For those unfamiliar, Jaguar—once synonymous with British elegance, speed, and luxury—recently tried to redefine itself with a full-on rebrand. What did they deliver? A pink concept EV showcased at Art Basel Miami (that will never go into production), a forgettable new logo, and a campaign called “Copy Nothing” that, ironically, feels as generic as ever. As Scott puts it, this is the “all chip, no salsa” launch of the year—attention-grabbing, yes, but at the cost of eroding their core brand equity.

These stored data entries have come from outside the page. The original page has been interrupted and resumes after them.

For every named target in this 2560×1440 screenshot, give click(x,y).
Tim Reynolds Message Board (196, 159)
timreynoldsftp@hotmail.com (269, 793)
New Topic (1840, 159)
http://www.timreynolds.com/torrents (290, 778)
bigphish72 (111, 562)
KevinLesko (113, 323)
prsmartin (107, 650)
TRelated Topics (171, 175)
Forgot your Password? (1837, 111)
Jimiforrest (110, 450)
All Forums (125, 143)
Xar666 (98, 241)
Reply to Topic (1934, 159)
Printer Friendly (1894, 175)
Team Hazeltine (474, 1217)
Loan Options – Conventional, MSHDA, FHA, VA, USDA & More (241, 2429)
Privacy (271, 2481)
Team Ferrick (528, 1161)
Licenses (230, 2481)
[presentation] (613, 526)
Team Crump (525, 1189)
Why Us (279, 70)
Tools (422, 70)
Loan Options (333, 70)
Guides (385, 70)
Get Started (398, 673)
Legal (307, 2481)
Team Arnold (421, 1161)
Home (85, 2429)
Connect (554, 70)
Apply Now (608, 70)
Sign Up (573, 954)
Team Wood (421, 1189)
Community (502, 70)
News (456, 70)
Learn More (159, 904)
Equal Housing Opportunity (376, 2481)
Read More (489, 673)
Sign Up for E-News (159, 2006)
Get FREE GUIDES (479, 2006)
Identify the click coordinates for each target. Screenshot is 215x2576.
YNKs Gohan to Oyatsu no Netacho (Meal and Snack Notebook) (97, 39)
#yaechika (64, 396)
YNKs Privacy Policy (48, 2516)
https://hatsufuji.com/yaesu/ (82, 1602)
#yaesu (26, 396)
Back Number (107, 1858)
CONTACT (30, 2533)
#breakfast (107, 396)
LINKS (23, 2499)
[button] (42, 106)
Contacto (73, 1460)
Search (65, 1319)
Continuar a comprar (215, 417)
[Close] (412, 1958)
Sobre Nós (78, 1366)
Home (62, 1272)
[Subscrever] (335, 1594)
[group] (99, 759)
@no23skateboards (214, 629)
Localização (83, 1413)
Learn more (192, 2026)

Tata Motors, which owns Jaguar, is winding down their existing car lineup to prepare for an all-electric luxury reboot, targeting an ultra-high-end market. Their new models, priced at around $400K, won’t hit the market for a year, so in the meantime, they’ve dismantled Jaguar’s greatest assets: its heritage, its promise of power and beauty, and its iconic “leaping cat” logo.
Scott calls this out brilliantly: “To take the greatest visual metaphor in automotive history and kill it is to destroy shareholder value.” He goes further to argue that Jaguar’s problem has always been products that couldn’t live up to the brand’s promise—an issue no flashy rebrand can fix.
Here’s where this resonates for me, and where the story feels so familiar.
Back in my days at M-Systems, under the leadership of the brilliant entrepreneur Dov Moran, we were changing the game with innovations like the DiskOnKey (the world’s first USB flash drive). Around the same time, we watched Kodak—a market leader in film photography—completely miss the digital revolution. Kodak invented the first digital camera in the 1970s but clung to its legacy product: film. They didn’t recognize the winds of change, and by the time they reacted, it was too late. They had the technology, but not the courage to reimagine themselves for a digital future.
Jaguar is running the risk of becoming the next Kodak—a brand so focused on superficial reinvention that it loses sight of the core: creating a product people actually want and need. Instead of leaning into its strengths—British design, engineering heritage, and timeless luxury—it has abandoned them for short-term attention and marketing gimmicks.
Scott’s point about the shift in marketing holds true across industries, including B2B:
For decades, brands could “win” by building emotional stories around mediocre products. Today, that era is gone. Audiences—whether car buyers or B2B decision-makers—are savvier, armed with tools to evaluate products instantly. Trust comes not from your logo or your tagline but from what you deliver.
In B2B marketing, I see the same missteps. Companies invest heavily in new websites, flashy campaigns, or rebrands while ignoring product gaps, customer experience issues, or the real value they need to deliver. It’s like Jaguar spending millions on a “Copy Nothing” campaign while showing up with… nothing.
The lesson here is simple:
- Lean into your differentiators.
- Double down on what makes your brand authentic.
- Fix the product and experience first.
As Scott said, “No one ever saved a company with a new logo.” Whether you’re marketing a $400K luxury car or an enterprise SaaS product, branding isn’t a band-aid. It’s a magnifier—and it works best when the foundation is solid.
Don’t be Jaguar. And don’t be Kodak. Be the brand that reinvents itself from the inside out.